Time-Dependent Reliability-Based Methodology for Assessing Fracture Toughness Requirements for Highway Bridges

Abstract

The provisions for avoidance of brittle fracture in various bridge design codes vary in complexity, from the simple tables in North American codes, which present impact energy requirements as a function of steel grade, climate zone, and member type, to the more involved methods presented in the Eurocodes, which allow factors such as plate thickness, demand-to-capacity ratio, and strain rate to be considered. While these provisions generally appear to be meeting the needs of the code users, two issues are noteworthy. The first is that the North American provisions offer less flexibility and guidance for handling unusual situations than the Eurocode methods.
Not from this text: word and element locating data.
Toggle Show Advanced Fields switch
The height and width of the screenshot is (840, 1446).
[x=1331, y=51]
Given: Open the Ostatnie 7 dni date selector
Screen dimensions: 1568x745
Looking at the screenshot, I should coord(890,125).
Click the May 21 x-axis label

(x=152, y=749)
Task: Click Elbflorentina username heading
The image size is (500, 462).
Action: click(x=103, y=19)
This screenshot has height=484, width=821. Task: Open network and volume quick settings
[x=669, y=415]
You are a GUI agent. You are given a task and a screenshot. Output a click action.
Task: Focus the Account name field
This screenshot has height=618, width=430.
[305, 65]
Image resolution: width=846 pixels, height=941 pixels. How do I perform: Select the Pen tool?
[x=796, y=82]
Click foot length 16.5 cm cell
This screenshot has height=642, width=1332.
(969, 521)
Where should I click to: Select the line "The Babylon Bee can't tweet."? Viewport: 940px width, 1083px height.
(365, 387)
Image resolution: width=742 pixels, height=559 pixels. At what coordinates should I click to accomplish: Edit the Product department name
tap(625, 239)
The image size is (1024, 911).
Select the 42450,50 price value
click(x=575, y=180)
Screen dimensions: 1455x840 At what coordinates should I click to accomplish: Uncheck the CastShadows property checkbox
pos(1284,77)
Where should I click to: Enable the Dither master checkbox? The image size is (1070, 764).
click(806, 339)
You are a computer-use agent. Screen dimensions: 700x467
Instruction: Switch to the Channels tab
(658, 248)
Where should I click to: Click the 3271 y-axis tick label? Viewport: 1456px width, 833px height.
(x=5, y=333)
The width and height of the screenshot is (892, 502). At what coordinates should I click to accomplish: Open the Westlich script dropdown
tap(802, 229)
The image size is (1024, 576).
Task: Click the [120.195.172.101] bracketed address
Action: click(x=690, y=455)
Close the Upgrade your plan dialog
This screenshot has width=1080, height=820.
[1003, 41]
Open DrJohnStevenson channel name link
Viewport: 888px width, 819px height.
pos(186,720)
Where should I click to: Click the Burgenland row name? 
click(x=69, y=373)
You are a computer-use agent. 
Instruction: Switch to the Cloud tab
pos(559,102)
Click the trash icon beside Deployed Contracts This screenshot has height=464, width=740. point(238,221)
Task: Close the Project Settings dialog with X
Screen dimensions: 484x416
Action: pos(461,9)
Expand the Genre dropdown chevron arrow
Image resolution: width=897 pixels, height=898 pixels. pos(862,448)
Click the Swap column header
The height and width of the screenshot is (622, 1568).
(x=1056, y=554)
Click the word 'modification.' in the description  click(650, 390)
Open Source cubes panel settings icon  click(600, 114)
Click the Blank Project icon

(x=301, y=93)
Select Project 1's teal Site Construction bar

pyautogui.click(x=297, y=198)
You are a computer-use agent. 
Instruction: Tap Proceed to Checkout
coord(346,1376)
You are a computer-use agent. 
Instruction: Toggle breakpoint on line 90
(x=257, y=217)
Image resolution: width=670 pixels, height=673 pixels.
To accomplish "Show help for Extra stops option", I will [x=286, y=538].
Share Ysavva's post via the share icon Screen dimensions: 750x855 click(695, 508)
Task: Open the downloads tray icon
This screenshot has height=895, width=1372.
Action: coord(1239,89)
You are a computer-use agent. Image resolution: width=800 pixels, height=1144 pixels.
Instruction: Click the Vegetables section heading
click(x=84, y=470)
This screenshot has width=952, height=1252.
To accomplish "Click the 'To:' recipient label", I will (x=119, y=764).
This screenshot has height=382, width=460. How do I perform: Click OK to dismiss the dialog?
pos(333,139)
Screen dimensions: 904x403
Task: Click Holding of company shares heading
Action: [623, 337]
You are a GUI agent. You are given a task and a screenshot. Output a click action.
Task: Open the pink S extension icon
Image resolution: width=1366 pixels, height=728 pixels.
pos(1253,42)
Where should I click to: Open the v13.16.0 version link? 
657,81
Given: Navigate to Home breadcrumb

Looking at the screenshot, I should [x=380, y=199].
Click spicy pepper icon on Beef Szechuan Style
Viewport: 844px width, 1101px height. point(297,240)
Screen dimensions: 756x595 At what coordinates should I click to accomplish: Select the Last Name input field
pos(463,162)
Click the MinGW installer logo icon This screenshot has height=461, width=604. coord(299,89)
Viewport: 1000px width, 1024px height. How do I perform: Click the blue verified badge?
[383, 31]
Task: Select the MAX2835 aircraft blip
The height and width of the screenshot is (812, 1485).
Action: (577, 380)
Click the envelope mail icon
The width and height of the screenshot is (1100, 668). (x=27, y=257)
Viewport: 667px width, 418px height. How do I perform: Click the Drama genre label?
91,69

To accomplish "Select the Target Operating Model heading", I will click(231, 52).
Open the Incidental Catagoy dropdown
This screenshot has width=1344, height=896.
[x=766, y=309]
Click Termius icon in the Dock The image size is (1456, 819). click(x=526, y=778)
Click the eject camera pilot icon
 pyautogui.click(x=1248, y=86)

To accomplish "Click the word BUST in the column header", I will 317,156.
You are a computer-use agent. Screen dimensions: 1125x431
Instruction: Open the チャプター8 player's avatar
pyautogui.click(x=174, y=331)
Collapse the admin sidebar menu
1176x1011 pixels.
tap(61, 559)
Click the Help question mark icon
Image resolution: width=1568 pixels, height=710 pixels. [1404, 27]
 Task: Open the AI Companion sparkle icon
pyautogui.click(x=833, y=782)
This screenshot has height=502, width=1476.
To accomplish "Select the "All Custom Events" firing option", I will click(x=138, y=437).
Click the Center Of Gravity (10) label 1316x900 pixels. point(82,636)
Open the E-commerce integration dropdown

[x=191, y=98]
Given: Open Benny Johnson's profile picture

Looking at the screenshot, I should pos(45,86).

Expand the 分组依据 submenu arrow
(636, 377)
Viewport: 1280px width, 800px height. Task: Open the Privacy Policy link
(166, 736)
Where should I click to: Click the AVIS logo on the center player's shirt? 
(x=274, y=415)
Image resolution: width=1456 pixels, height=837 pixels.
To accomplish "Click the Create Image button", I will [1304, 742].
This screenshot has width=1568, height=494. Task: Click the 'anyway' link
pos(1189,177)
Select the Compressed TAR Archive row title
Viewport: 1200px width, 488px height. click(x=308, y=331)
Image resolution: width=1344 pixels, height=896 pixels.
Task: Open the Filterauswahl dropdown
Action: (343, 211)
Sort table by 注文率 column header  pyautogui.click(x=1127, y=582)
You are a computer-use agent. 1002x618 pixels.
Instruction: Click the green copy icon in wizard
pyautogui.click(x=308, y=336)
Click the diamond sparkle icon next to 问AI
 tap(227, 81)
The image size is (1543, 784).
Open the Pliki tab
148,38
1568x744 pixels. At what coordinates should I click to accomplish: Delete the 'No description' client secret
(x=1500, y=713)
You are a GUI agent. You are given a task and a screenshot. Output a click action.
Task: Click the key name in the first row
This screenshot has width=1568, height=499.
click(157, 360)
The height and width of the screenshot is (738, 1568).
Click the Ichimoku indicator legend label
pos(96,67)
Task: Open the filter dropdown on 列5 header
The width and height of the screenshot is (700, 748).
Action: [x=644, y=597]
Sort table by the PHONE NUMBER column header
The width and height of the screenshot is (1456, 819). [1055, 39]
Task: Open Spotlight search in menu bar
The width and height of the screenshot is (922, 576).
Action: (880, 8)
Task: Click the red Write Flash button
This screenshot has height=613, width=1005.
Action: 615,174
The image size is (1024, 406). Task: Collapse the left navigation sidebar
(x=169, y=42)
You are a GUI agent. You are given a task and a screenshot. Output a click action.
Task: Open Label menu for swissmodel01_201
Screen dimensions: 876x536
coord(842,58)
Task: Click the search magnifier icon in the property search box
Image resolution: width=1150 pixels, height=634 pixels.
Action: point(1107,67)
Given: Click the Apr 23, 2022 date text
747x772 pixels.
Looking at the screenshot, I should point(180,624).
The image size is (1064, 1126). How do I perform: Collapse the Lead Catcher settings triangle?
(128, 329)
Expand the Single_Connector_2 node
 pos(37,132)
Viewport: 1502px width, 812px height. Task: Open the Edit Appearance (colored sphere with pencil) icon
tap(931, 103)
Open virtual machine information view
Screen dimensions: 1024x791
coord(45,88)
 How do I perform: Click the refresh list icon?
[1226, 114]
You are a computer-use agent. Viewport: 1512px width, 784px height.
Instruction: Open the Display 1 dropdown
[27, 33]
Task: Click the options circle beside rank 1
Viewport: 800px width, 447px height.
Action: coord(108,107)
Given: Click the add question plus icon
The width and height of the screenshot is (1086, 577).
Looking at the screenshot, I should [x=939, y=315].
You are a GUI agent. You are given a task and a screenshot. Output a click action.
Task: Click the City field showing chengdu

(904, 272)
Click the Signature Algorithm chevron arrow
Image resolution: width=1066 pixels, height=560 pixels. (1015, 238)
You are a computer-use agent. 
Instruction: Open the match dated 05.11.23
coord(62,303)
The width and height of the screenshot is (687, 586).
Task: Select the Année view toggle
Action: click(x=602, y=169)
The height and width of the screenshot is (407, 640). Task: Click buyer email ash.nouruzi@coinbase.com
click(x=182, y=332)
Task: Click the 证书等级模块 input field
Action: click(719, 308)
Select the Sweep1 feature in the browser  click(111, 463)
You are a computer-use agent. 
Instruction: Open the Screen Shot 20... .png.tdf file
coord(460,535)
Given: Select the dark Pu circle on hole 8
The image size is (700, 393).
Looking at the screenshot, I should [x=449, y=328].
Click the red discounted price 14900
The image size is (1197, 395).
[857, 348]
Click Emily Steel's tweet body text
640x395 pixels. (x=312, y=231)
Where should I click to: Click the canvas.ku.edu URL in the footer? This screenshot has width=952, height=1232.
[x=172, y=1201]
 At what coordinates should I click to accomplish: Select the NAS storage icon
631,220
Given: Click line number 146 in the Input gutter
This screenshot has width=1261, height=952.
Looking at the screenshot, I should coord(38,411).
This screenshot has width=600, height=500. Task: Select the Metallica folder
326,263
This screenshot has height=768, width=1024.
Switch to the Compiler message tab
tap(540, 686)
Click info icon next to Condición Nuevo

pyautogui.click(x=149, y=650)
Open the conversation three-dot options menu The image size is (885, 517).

The second is that very few studies can be found in the literature attempting to assess the level of reliability against brittle fracture provided by any of the existing design provisions. The current paper presents a study that attempts to make a first step in addressing both issues, using the Canadian design provisions as an example. Specifically, this paper describes a time-dependent Monte Carlo simulation (MCS)-based probabilistic model and then uses it to assess the extent to which the Canadian provisions provide consistent and adequate levels of reliability against brittle fracture over a range of steel grades, plate thicknesses, and climates. Based on the analysis results, areas of potential improvement of these requirements are identified.